Like so many Aussie covers of British and American tracks from this period, Greg's version is considered by many to be superior to the Artwoods' version and Vernon Joyson justly describes it as "a superb beat number with a great guitar riff". This very rare track was anthologised on the LP Diggin' For Gold, Vol. 5 and more recently on the fantastic bootleg CD compilation Pretty Ugly. Greg's second Kommotion single, "I've Been Unfaithful", was backed by a cover of Smokey Robinson's "Mickey's Monkey". It was not successful and it would be another three years before he returned to the studio.
By 1970, Greg's music had taken a new direction and he had begun writing his own material. That year he was one of the Australian performers chosen to represent Australia at Expo '70 in Osaka. Later that year he scored his only national hit, the title track for the telemovie No Roses For Michael, one of the first local screen productions to address the rising problem of heroin addiction among young Australians.
"No Roses For Michael" (Festival, 1970), written by Greg and produced by Pat Aulton, gained a lot of airplay in late 1970 peaked at #21 at the end of October. It was followed by a self-titled album on Festival. Vernon Joyson (who clearly had little time for anything other than hard rock and psychedelia) was scathing in his assessment of the album:
" ... a soft and fluffy recording, sitting somewhere between easy listening and muzak and offering nothing for the rock purist. The songs are banal and predictable, the instrumentation mundane and Anderson's vocals and lyrics are at best commonplace, at their worst overwrought and pretentiously idealistic".
Greg recorded three more singles for Festival, one in 1971 and two in 1972, but evidently none of these made any impression on the charts.

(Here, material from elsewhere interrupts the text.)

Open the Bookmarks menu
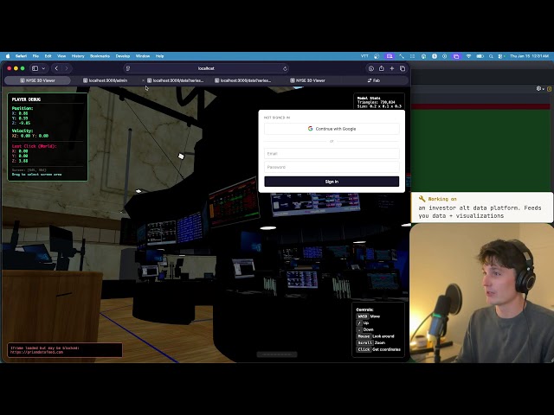This screenshot has width=554, height=415. click(100, 55)
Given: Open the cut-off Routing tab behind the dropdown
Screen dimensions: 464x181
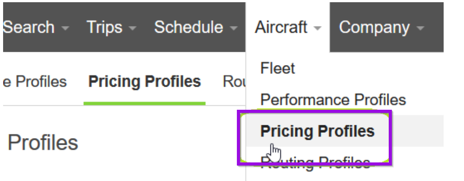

A curious feature of all three is that the A-side of his Dec. 1971 single, "It's Over", was evidently recycled as the B-side of both subsequent singles.
Noel McGrath's Encyclopedia notes that Anderson made a second LP called Harlequin, released in December 1973, but this may be a misunderstanding -- Joyson's discography lists this as a reissue of Anderson's debut LP, issued on the budget label Harlequin.At 20, Greg married his childhood sweetheart Lynda Keane, who had been starring in Australia's longest running T.V. series Bellbird. They bought a property in Sydney, started their family and established a Quarter-horse stud. In 1975 Greg and Lynda established Gala Productions and from a modest single studio, the business grew to a 15,000 square feet, occupying a completely refurbished studio complex off Sydney's Broadway in 1990, which included audio and video recording facilities, theatrettes and management offices. Greg and Lynda also produced many successful televised and stage performances.
"I Feel Good" (Naomi Neville) / "When It's All Over"
"I've Been Unfaithful" / "Mickey's Monkey" (Robinson)
"No Roses For Michael" (Anderson) / "Ned Kelly" (Anderson)
(Go-Set #21) Produced by Pat Aulton
"Just Come Running To Me" / "Live For Life"
"It's Over" / "Shame"
"Somewhere Somewhere" / "It's Over"
"Thank Your Lucky Star" / "It's Over"
Greg Anderson (Festival L-25053) LP
References / Links
Greg Anderson official website
Encyclopedia of Australian Rock (Outback Press, 1978)
Australian Encyclopedia of Rock & Pop (Allen & Unwin, 1999)
Dreams, Fantasies & Nightmares: Australia (Borderline Books, 1999)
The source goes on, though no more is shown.